> Source passage:
====

Good Friday’s Sermon

Sermon Good Friday ’20 – Mother Susan

(I speak of the picture of the Tim Holmes sculpture)

This is the day when we are called to remember the cruelty  of the cross, of crucifixion. But let’s face it, most of us don’t have associations like that with the Cross. Most of us think of the cross as a religious shape, a symbol, nice and clean, and not much beyond that. We don’t think of it as a way to punish someone, as a way to kill a human being.

We think of the cross as a pretty thing, maybe even a piece of jewelry – brass or gold or silver. We wear crosses around our necks or as pins. We make crosses of palm branches. We make crosses with flowers. We will have one in the front yard of our church that will be filled with flowers this Easter Sunday morning!

The people of Jesus’ time didn’t waste resources. Crosses were used again and again. Nobody cared if a criminal bled all over the dried blood of the last criminal.  The concept of cruel and unusual punishment – well, that just wasn’t a concept that bothered the people of the ancient world much.

On our website I have included a picture of a sculpture by Tim Holmes. If you can, take a look at it. It’s called “Returning the Nails: Endurance.” It shows a man with an outstretched arm holding three large nails. The nails were probably made of iron. They were too valuable to leave around after the criminal died.  So after death, the nails would be torn from the body and returned to the executioner to be used again.

====

> Source material:
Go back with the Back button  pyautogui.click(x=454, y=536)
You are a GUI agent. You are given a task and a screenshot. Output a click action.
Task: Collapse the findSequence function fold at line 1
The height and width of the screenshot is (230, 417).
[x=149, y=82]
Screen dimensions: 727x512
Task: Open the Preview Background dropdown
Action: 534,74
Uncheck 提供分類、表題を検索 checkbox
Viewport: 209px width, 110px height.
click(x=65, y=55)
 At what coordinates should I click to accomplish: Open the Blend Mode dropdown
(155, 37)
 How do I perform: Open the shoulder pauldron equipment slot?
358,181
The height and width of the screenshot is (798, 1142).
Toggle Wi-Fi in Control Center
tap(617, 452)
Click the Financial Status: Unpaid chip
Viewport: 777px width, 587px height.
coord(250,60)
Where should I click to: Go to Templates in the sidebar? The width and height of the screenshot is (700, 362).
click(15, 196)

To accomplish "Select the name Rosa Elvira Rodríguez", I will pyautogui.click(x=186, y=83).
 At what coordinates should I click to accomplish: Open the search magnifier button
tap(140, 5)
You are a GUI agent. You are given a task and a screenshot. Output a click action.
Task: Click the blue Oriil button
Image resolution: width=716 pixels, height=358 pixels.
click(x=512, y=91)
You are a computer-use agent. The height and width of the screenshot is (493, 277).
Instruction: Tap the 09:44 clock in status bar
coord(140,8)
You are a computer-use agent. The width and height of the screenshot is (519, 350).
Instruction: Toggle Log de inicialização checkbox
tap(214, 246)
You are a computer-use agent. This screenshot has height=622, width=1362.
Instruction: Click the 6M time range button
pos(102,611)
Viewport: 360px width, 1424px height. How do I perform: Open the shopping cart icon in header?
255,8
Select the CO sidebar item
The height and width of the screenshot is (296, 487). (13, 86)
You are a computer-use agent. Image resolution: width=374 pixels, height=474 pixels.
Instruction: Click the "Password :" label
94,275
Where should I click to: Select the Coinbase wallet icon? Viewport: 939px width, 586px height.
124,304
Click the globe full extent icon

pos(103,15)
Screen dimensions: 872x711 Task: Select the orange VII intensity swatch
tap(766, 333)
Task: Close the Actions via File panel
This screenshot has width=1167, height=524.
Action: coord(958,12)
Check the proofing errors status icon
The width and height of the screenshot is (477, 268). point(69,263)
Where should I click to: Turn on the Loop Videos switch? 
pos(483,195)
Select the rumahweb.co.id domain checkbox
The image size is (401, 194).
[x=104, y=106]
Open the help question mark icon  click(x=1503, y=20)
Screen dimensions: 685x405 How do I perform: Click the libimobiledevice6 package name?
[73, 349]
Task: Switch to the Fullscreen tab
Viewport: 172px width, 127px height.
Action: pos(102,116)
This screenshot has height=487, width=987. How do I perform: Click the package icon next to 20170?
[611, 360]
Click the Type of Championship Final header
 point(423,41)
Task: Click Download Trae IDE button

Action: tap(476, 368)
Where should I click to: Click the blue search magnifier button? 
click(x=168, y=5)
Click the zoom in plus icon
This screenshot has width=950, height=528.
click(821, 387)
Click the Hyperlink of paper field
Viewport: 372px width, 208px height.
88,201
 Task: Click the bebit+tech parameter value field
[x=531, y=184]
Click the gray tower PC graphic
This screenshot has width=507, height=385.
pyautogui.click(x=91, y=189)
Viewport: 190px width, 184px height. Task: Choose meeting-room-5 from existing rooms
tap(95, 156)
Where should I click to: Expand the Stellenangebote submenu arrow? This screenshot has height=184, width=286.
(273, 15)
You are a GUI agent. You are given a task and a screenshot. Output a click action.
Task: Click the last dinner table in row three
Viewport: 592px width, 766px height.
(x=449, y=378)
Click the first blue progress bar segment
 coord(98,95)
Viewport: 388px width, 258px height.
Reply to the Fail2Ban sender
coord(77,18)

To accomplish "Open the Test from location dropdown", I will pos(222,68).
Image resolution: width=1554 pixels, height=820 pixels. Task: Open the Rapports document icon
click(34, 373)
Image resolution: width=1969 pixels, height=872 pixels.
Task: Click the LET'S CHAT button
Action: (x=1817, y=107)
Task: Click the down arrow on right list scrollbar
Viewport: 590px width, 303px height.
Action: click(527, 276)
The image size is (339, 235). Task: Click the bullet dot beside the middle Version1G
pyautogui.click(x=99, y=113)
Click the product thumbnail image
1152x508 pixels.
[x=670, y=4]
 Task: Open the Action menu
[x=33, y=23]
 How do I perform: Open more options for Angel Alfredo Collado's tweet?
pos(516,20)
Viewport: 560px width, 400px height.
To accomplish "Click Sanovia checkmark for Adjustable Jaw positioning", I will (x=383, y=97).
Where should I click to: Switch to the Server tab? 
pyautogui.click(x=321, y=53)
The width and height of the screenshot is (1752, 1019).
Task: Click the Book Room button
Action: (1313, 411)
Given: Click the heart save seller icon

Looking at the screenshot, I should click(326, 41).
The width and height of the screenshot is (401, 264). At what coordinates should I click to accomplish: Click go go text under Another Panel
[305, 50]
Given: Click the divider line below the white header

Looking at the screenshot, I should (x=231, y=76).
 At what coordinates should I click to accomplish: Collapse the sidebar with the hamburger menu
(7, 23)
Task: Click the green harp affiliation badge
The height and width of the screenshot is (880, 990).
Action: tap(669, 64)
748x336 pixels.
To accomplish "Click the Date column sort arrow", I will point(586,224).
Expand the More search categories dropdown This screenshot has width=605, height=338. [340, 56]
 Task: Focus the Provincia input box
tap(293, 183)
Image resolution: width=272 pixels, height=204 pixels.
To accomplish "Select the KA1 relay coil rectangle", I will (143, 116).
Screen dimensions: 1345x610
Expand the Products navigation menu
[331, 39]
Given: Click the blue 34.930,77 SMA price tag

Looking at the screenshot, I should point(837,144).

====

> The problem: Decide whether each statement agrees with the Good Friday sermon, answering yes or no and quoting the deciding words: (a) In Jesus' time, each cross was used for only one execution. (b) The Tim Holmes sculpture shows a man holding three large nails. (c) The church plans to have a flower-filled cross in its front yard on Easter Sunday morning.

> Answer space:
(a) No: "Crosses were used again and again."
(b) Yes: "It shows a man with an outstretched arm holding three large nails."
(c) Yes: "We will have one in the front yard of our church that will be filled with flowers this Easter Sunday morning!"